06/05/2025 | News release | Distributed by Public on 06/05/2025 12:39

Coming Full Circle

Halfway through an early December Oberlin Orchestra rehearsal in Finney Chapel, laughter erupts from the stage after an unexpected "bang!" A clip-on light from a choir member's music folder fell from the balcony onto a timpani. The moment provides a brief moment of levity in an otherwise intense evening of music making.

Under Finney's vaulted ceilings, the orchestra, several star vocal soloists, and the conservatory's vocal ensembles-including the Oberlin College Choir, Oberlin Gospel Choir, and Oberlin Musical Union-have gathered for a final run-through of Rhiannon Giddens '00's Pulitzer Prize-winning opera Omar. Just days later, the groups would perform two sold-out concert performances-one in Finney and another at the Maltz Performing Arts Center in Cleveland.

Omar, with a libretto and music by Giddens and orchestrations by composer Michael Abels, is based on the 1831 autobiography of Omar ibn Said, a Muslim American slave who wrote mostly in Arabic of his capture and life in the U.S. The opera begins with music Giddens adapted from one of the first written transcriptions of music by a
Black musician in the New World, a piece she says was called "Coromantee." At the rehearsal, a solo viola melody danced lightly over a trudging percussive accompaniment; the roots of what would become Bluegrass are seeded into the instrument's harmonic language.

"[Omar is] a signal work of American culture," says John Kennedy '82, who conducted the opera's December performances and 2022 world premiere at the Spoleto Festival USA. "To me it's an iconic piece, like Appalachian Spring by Aaron Copland and Martha Graham. I think Omar has very quickly risen to that kind of stature and will be seen that way in the decades to come."

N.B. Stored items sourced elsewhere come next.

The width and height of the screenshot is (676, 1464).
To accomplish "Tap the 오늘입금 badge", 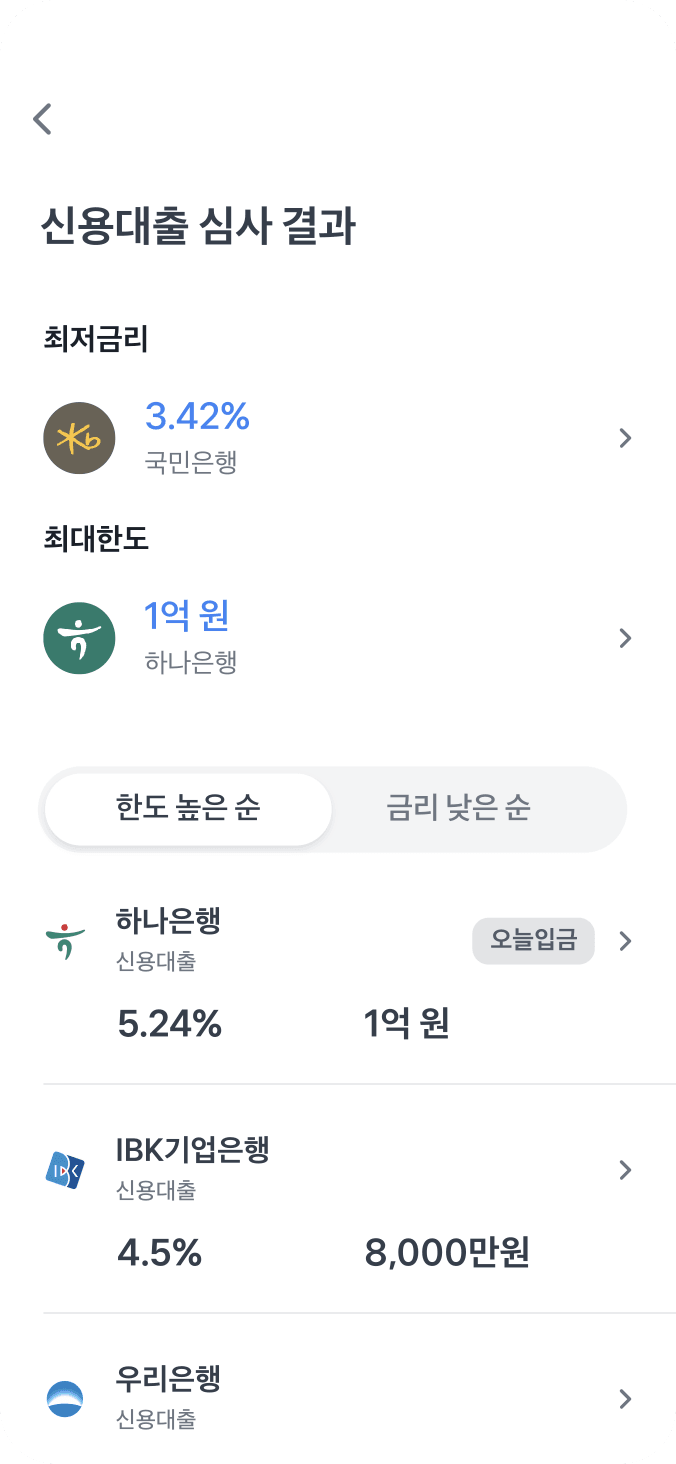I will click(x=533, y=941).
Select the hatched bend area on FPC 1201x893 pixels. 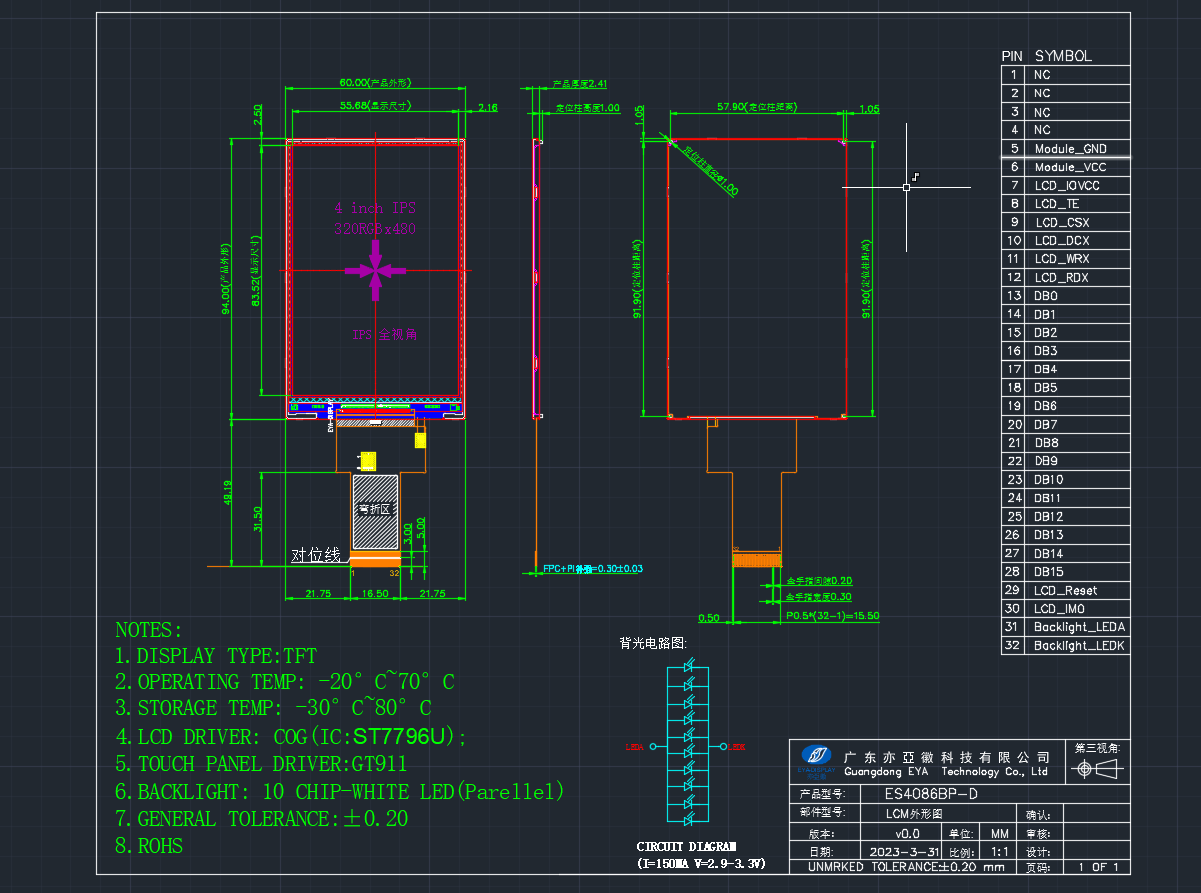tap(374, 511)
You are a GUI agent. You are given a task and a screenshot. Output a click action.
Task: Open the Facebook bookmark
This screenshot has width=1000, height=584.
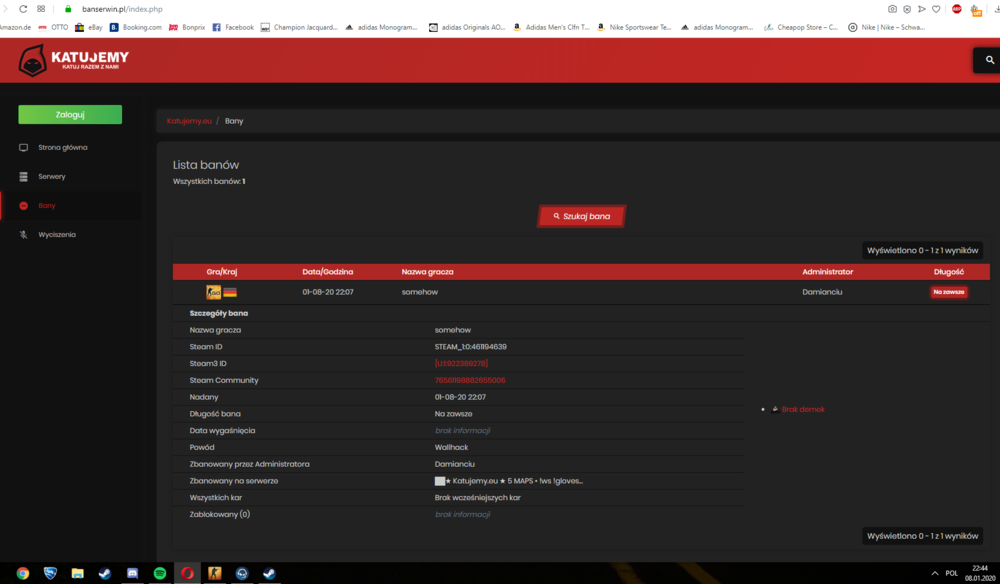tap(233, 27)
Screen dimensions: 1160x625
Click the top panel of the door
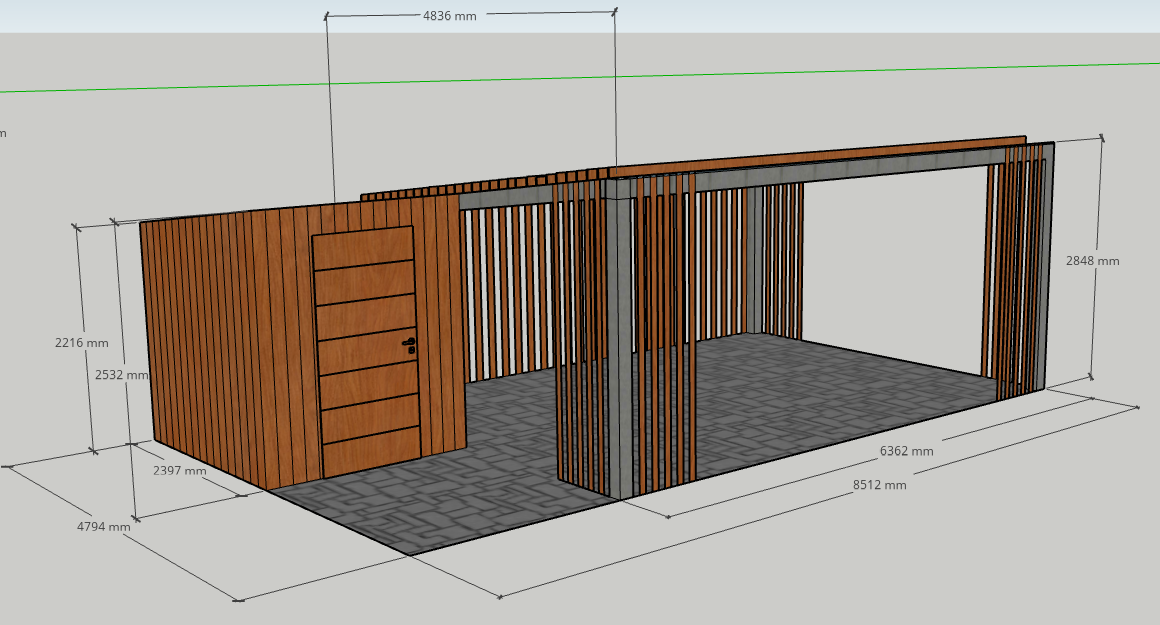pos(363,250)
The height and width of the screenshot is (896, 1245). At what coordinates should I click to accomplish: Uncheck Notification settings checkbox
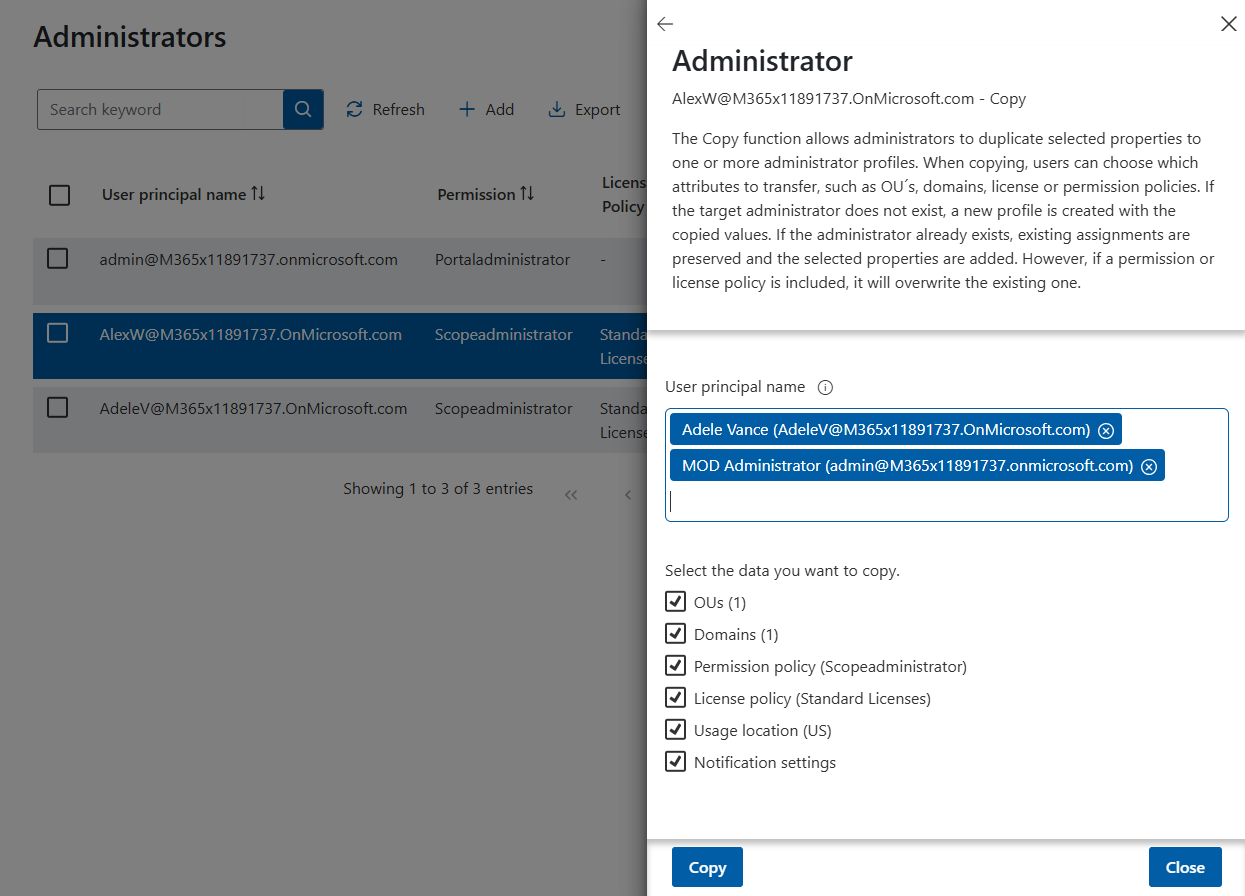click(676, 762)
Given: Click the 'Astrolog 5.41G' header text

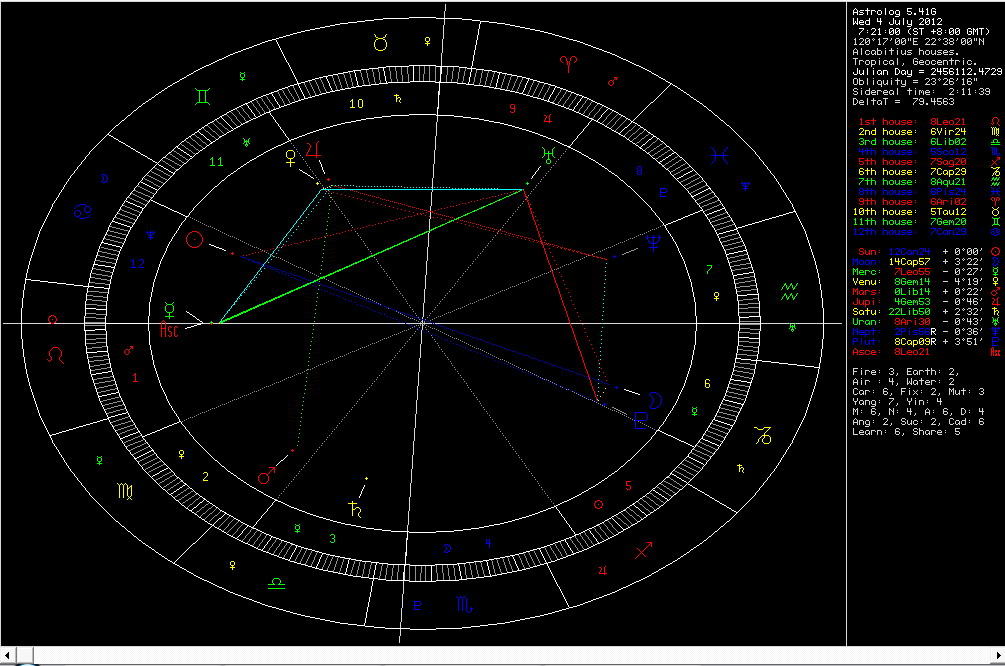Looking at the screenshot, I should [889, 9].
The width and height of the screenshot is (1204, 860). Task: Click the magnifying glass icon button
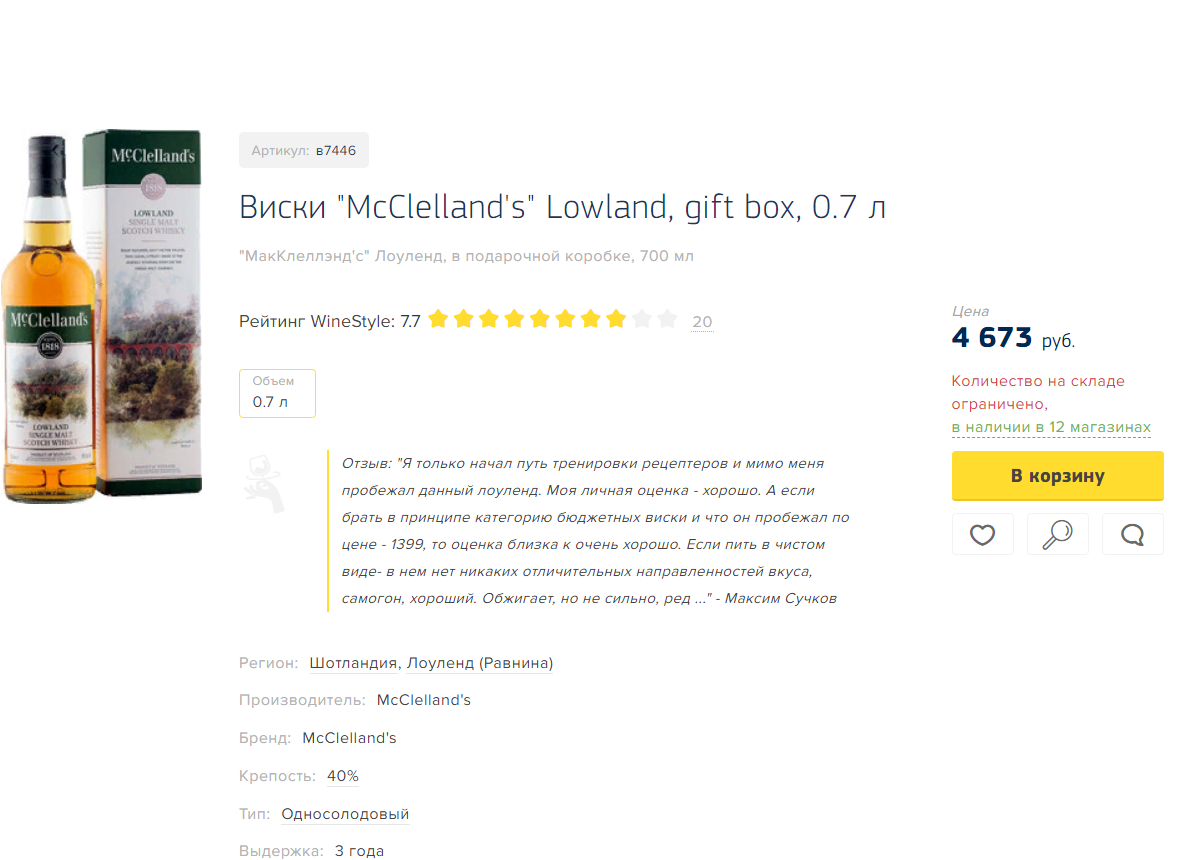click(1057, 534)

Unlike the Spoleto premiere, the Oberlin performances of Omar were "concert opera" performances, which focus attention on the musical elements by removing or limiting other theatrical trappings of traditional opera like blocking and sets. For example, the video projections of Arabic writing that accompany a full production were condensed to a single video screen in Finney. These kinds of productions have become more common at different opera companies in the post-pandemic years for both aesthetic and budgetary reasons.